To simplify, big data refers to datasets that are so large they become unmanageable using traditional database management tools (think hundreds of terabytes or event petabytes of data). Big Data datasets can also be highly unstructured, meaning that the data in them doesn’t fit neatly into a traditional relational database. Handling this type of data requires new sets of tools and frameworks that are designed for capturing, storing, searching, and analyzing such large amounts of data.
But Who Needs to Worry About Processing This Much Data?
In the past, the problems associated with handling datasets of this size might have been limited to only the largest research institutions like NASA, CDC, National Weather Service, etc. However, with the explosion of new social and mobile applications and the ubiquity of mobile devices it’s no longer unthinkable to amass such large datasets. For example, there are more than 30 billion (yes, billion) pieces of content shared on Facebook each month. All of these data points have to get stored in a database, right? Yep. And when you login to your Facebook account the system has to query all of your friends, then query all of your friends’ shared content, and then display it in your news feed – all in a matter of milliseconds. Now multiply that by 600 million users.
Database.com is for the Enterprise, Not Wannabe Facebook Startups, Right?

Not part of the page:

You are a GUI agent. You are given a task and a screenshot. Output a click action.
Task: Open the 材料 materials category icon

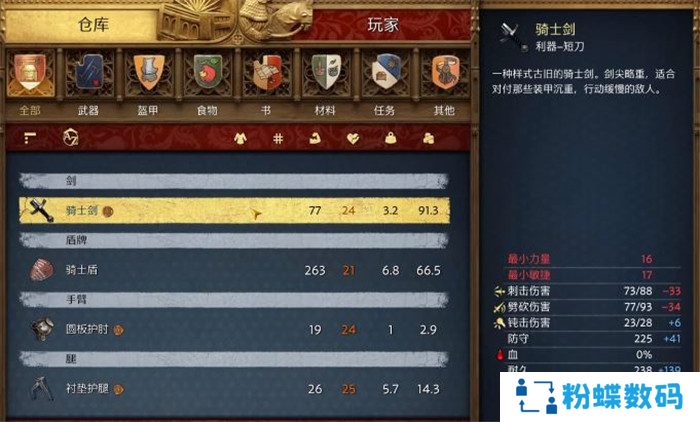pyautogui.click(x=326, y=73)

Right. Well… wait. Actually…well, I’m not sure. This is a good question. Although I follow Salesforce pretty closely and stay on top of what’s happening in the community I’m still uncertain as to Database.com’s ultimate business model and who it’s mainly geared toward. With Database.com’s pre-built toolkits for Ruby, iOS, Android, PHP, and it’s recent acquisition of Heroku it would seem as though Salesforce is targeting web application developers in general who need a scalable database. I could also see existing Salesforce CRM or Platform customers building Business-to-Consumer web applications that are integrated with their existing Salesforce database. But as your active user base increases, and if you provide social and mobile aspects to your application, then your content storage, search, analysis, and computational needs are going to increase as well. And if there’s one thing I know about Salesforce it’s that additional storage capacity gets quite expensive.
What’s Out There for Managing Big Data?
This is an enormous topic and well beyond exploration in the scope of this post. However, there are a number of technologies that have emerged in the last several years, primarily from Google and Yahoo, since internet search engines were among the first companies to encounter the challenges with big data.

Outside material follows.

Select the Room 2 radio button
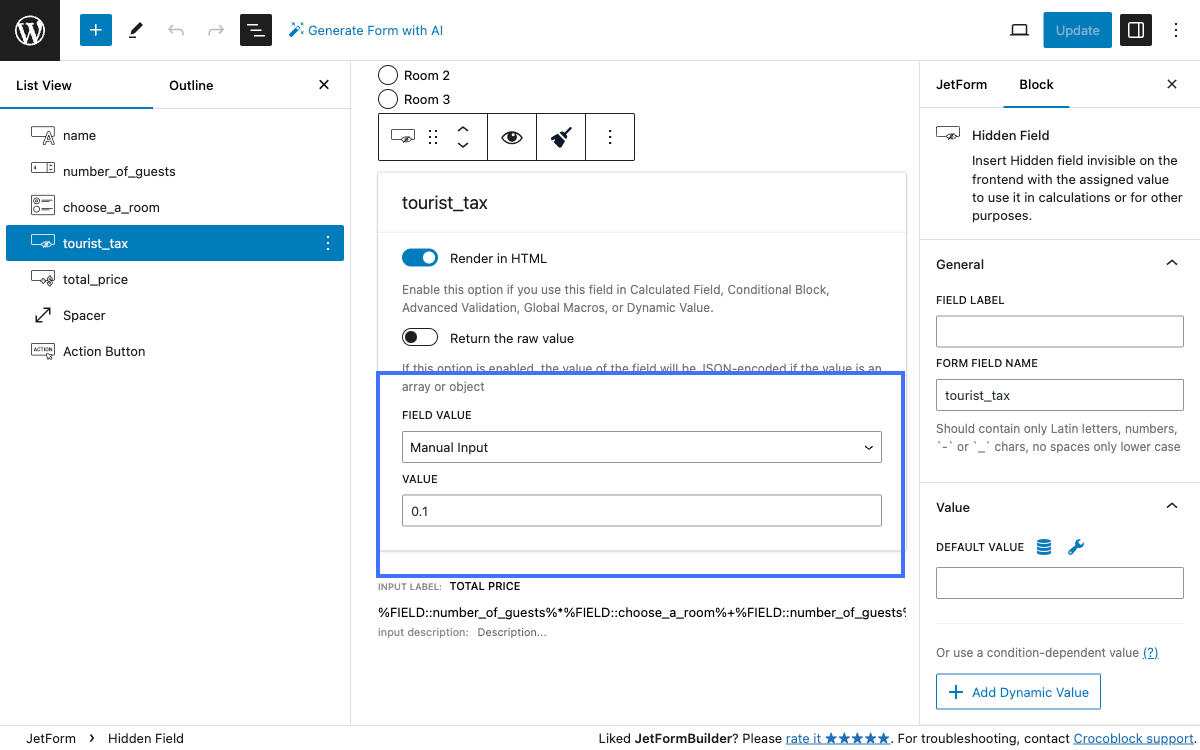Screen dimensions: 1200x750 point(388,75)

Open Source technologies such as Hadoop, MapReduce, and BigTable are among the core of big data management. It essentially requires spreading out the storage and transactional computations among a distributed network of servers. Companies like CloudEra have emerged to offer services and proprietary software that help companies more easily implement and maintain these data management systems.

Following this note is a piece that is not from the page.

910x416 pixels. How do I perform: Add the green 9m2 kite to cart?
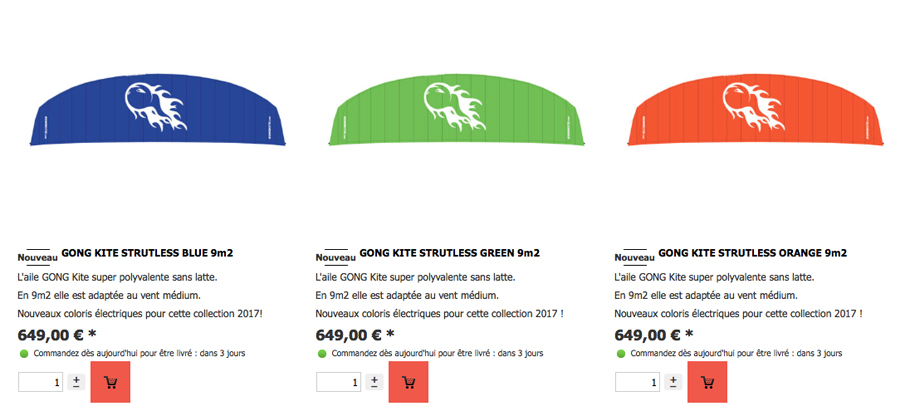[x=409, y=382]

Here are some additional resources on Big Data:
Here’s a great video of Robert Scoble interviewing Mike Olson, CloudEra’s CEO, on the evolution from conventional relational databases to systems more conducive to processing big data.
Is This the Future of Data Management?
Things were simpler in an era when most data in enterprise databases was human-created and consisted of structured data made up of nice, neat rows and columns. It was hard to amass gigabytes of data, much less terabytes… and petabytes? Forget it. But now, with the ability and desire of companies to store and analyze information from so many data-producing devices, and with the seeming necessity to create social applications in a world where mobile devices can lead to a constant stream of pictures, text, files, videos, and other content being saved and queried – finding yourself in a world of big data might soon be the new norm.